BGH, Beschluss vom 20.12.2023 - Aktenzeichen XII ZB 258/23

DRsp Nr. 2024/1775

Ausschlussfrist von 15 Monaten für einen Anspruch des berufsmäßigen Verfahrenspflegers auf einen festen Geldbetrag nach § 277 Abs. 3 Satz 1 FamFG a.F.

Der Anspruch des berufsmäßigen Verfahrenspflegers auf einen festen Geldbetrag nach § 277 Abs. 3 Satz 1 FamFG aF unterliegt einer Ausschlussfrist von 15 Monaten.

Tenor

Die Rechtsbeschwerde des weiteren Beteiligten zu 1 gegen den Beschluss der 4. Zivilkammer des Landgerichts Wiesbaden vom 19. Juni 2023 wird zurückgewiesen.

Das Verfahren der Rechtsbeschwerde ist gerichtskostenfrei. Außergerichtliche Kosten werden nicht erstattet.

Wert: 145 €

Normenkette:

FamFG a.F. § 277 Abs. 3 S. 1; BGB a.F. § 1835 Abs. 1 S. 3;

Gründe

I.

Die Rechtsbeschwerde betrifft die Frage, ob für einen Verfahrenspfleger, der das Amt berufsmäßig führt, bei der Abrechnung eines festen Geldbetrages eine Ausschlussfrist von 15 Monaten gilt.

Mit Beschluss vom 16. November 2019 ordnete das Amtsgericht die vorläufige Unterbringung des Betroffenen an, bestellte den Beteiligten zu 1, einen Rechtsanwalt, zum berufsmäßigen Verfahrenspfleger und billigte ihm einen "Pauschalbetrag" in Höhe von 144,79 € zu. Der Beschluss wurde dem Verfahrenspfleger am 18. November 2019 und dem Betroffenen am 21. November 2019 zugestellt.

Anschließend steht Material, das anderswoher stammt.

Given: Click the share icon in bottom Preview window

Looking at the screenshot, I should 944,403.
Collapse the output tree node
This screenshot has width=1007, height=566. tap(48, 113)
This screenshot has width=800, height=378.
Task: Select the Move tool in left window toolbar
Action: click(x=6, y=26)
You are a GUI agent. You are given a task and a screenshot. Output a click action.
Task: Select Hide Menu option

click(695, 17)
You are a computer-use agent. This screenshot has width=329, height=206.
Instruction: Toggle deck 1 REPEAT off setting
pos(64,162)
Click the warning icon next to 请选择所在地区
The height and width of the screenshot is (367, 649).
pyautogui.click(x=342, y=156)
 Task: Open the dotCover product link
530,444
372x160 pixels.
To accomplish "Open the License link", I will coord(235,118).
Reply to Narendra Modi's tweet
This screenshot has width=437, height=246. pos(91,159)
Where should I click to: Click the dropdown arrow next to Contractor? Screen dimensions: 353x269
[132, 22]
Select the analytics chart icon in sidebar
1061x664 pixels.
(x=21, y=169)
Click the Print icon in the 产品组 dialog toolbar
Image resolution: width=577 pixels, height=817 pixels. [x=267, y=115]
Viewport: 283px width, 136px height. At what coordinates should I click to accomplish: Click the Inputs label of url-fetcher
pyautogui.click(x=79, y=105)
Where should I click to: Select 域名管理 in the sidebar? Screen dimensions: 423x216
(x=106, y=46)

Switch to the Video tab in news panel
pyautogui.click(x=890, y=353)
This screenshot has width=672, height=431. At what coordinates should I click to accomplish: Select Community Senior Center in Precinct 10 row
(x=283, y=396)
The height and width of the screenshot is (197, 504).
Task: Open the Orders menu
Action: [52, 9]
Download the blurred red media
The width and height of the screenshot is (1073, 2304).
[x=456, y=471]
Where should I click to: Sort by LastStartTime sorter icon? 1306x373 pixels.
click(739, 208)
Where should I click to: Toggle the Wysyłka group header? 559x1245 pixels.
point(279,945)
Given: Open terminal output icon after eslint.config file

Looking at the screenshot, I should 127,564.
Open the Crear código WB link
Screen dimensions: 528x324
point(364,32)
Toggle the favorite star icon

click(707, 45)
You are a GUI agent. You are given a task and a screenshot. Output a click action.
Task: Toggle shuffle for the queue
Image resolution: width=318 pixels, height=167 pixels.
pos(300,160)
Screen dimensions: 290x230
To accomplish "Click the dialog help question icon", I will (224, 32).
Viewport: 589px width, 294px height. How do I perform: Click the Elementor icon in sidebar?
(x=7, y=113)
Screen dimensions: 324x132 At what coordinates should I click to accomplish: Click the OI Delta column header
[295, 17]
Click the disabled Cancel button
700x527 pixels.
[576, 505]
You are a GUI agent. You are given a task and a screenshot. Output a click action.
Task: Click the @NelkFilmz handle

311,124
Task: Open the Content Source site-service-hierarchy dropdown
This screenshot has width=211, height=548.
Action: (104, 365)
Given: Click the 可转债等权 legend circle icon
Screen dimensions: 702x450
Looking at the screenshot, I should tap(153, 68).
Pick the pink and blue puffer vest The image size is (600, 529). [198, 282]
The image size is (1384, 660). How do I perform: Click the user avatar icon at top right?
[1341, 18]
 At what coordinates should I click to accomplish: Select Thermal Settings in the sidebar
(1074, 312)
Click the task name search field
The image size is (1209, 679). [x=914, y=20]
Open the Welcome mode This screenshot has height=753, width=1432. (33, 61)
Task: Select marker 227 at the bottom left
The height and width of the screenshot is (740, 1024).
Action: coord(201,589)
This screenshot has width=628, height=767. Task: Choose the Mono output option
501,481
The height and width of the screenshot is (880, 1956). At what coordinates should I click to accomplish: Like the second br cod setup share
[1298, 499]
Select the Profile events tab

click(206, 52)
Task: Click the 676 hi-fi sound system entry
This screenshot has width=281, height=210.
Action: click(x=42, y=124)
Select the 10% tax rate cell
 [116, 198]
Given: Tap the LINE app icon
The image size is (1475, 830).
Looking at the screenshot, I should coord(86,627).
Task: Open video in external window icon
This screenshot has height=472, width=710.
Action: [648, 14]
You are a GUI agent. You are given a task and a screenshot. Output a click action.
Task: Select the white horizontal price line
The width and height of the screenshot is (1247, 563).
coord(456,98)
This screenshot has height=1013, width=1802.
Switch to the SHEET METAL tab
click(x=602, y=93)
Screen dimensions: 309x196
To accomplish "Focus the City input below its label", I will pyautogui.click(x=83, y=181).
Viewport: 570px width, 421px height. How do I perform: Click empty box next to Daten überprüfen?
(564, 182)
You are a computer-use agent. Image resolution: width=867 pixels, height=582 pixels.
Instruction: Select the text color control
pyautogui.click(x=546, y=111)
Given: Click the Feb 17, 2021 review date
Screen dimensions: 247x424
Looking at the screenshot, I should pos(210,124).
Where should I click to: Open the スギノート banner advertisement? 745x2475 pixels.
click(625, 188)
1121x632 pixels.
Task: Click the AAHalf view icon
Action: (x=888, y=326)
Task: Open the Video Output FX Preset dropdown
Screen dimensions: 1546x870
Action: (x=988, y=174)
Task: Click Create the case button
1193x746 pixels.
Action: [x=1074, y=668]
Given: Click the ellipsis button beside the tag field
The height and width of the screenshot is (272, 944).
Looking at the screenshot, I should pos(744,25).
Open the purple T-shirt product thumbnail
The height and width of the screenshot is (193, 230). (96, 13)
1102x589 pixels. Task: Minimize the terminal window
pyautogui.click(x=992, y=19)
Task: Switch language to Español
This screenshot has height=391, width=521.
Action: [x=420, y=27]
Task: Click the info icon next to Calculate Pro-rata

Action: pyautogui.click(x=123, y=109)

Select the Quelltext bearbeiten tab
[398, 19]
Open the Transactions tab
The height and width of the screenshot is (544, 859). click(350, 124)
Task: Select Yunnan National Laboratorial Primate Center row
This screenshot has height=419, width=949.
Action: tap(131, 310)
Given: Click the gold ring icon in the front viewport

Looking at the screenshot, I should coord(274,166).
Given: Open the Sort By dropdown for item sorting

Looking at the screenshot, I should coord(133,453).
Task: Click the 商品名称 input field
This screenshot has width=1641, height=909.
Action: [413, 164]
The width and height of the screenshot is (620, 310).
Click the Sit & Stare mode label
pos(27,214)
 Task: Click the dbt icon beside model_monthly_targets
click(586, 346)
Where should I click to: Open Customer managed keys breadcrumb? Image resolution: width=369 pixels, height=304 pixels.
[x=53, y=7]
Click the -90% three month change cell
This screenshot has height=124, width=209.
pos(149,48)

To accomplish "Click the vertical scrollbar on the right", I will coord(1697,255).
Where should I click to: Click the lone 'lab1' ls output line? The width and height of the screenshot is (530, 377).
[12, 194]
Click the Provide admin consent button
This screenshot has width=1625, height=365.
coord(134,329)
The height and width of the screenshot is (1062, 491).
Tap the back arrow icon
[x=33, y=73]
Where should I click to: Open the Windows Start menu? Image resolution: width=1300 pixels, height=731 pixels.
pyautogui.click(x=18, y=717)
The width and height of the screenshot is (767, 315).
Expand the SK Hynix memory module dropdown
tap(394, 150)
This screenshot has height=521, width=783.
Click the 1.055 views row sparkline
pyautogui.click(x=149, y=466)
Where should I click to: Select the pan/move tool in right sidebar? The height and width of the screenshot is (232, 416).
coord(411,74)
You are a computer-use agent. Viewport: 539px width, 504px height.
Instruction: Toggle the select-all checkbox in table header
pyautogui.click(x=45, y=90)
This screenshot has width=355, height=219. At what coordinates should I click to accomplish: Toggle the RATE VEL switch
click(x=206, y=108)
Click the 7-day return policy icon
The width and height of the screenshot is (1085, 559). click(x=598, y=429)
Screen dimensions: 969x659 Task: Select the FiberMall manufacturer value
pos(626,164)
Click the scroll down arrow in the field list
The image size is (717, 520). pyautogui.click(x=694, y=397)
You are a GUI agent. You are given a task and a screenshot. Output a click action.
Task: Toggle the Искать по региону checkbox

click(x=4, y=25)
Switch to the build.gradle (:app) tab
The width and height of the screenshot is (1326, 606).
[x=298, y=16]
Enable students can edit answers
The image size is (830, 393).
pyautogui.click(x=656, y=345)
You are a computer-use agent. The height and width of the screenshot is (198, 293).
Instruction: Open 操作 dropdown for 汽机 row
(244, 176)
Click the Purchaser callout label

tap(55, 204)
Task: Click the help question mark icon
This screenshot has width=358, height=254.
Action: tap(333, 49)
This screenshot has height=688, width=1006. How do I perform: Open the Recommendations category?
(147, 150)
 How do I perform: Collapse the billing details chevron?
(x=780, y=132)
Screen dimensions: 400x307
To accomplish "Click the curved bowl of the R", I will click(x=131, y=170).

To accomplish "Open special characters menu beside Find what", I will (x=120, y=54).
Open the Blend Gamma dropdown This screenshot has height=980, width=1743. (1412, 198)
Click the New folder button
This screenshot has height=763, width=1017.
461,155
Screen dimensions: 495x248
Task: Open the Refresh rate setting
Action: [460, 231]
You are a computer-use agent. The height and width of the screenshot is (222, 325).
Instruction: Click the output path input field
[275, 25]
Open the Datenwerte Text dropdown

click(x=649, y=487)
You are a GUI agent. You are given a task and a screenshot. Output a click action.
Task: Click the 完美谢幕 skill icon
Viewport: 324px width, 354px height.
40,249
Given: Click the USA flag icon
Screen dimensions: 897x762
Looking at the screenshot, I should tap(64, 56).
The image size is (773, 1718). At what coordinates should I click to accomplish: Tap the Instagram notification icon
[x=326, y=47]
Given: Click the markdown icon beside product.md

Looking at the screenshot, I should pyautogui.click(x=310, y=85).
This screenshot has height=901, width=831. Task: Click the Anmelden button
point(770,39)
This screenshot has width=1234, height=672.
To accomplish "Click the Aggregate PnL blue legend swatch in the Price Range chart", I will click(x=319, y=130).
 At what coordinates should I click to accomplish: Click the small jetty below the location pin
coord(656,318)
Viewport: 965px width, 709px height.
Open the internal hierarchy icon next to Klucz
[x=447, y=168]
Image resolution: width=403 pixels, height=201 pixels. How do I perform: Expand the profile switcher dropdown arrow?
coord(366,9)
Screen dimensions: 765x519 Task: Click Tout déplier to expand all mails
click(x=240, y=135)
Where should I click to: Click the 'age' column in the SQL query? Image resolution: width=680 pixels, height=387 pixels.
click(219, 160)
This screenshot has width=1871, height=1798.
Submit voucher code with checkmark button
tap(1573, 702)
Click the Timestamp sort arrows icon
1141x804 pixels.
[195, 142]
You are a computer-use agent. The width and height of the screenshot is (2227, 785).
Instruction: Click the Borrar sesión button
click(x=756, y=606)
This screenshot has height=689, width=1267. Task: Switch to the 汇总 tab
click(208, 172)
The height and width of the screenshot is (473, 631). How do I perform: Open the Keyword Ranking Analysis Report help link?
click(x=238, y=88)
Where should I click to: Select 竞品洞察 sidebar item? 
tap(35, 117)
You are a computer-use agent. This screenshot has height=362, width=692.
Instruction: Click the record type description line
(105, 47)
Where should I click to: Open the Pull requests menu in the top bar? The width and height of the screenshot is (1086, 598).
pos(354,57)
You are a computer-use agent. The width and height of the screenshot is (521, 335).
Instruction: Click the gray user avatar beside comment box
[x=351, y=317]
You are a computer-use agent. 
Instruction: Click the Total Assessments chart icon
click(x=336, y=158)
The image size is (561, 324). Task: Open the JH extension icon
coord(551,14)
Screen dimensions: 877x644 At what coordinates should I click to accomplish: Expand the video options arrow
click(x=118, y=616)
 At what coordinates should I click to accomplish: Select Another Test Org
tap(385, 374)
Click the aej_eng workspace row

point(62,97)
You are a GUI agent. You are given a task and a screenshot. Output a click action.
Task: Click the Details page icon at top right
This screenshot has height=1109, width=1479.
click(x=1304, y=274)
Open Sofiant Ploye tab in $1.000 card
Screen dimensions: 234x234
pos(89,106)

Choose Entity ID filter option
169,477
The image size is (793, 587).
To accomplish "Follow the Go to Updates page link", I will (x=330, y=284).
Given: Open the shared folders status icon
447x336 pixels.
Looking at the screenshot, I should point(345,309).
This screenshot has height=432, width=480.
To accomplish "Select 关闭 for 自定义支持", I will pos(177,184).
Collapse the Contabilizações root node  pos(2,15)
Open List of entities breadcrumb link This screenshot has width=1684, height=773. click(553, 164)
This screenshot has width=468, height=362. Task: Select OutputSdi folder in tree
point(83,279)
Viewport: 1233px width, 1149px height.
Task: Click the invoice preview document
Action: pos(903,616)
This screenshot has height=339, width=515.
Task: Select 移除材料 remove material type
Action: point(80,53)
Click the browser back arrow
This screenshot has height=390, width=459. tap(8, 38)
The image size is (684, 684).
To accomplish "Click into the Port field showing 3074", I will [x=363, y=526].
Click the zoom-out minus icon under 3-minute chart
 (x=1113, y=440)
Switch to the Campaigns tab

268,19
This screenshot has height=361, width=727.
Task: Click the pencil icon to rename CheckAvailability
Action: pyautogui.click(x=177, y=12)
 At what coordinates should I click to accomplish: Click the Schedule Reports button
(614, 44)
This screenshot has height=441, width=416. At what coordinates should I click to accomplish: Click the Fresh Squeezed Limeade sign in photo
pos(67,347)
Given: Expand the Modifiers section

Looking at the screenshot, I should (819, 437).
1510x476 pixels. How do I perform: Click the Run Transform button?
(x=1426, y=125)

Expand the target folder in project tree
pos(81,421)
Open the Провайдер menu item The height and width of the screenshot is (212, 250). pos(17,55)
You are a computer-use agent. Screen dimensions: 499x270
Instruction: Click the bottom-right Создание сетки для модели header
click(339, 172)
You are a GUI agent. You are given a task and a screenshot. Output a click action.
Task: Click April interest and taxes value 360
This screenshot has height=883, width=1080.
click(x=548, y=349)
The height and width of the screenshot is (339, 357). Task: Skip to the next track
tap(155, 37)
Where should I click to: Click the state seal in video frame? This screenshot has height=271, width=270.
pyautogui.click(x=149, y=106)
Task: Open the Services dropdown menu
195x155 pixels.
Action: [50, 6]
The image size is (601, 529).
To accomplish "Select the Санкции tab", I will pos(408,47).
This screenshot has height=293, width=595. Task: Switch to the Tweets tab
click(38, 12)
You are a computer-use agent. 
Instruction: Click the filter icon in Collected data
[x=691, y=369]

Mit Schreiben vom 27. Oktober 2022, beim Amtsgericht eingegangen am 28. November 2022, hat der Verfahrenspfleger die Festsetzung und Zahlung des "pauschalen Betrages" beantragt. Das Amtsgericht hat diesen Antrag zurückgewiesen. Die zugelassene Beschwerde ist erfolglos geblieben. Mit der zugelassenen Rechtsbeschwerde verfolgt der Verfahrenspfleger seinen Vergütungsantrag weiter.

II.

Die Rechtsbeschwerde bleibt ohne Erfolg.

1. Das Landgericht hat zur Begründung seiner Entscheidung ausgeführt, dass für den Pauschalvergütungsanspruch des Beschwerdeführers die 15-monatige Ausschlussfrist gemäß § 1835 Abs. 1 Satz 3 BGB aF entsprechend anzuwenden und der Anspruch mangels rechtzeitiger Geltendmachung erloschen sei.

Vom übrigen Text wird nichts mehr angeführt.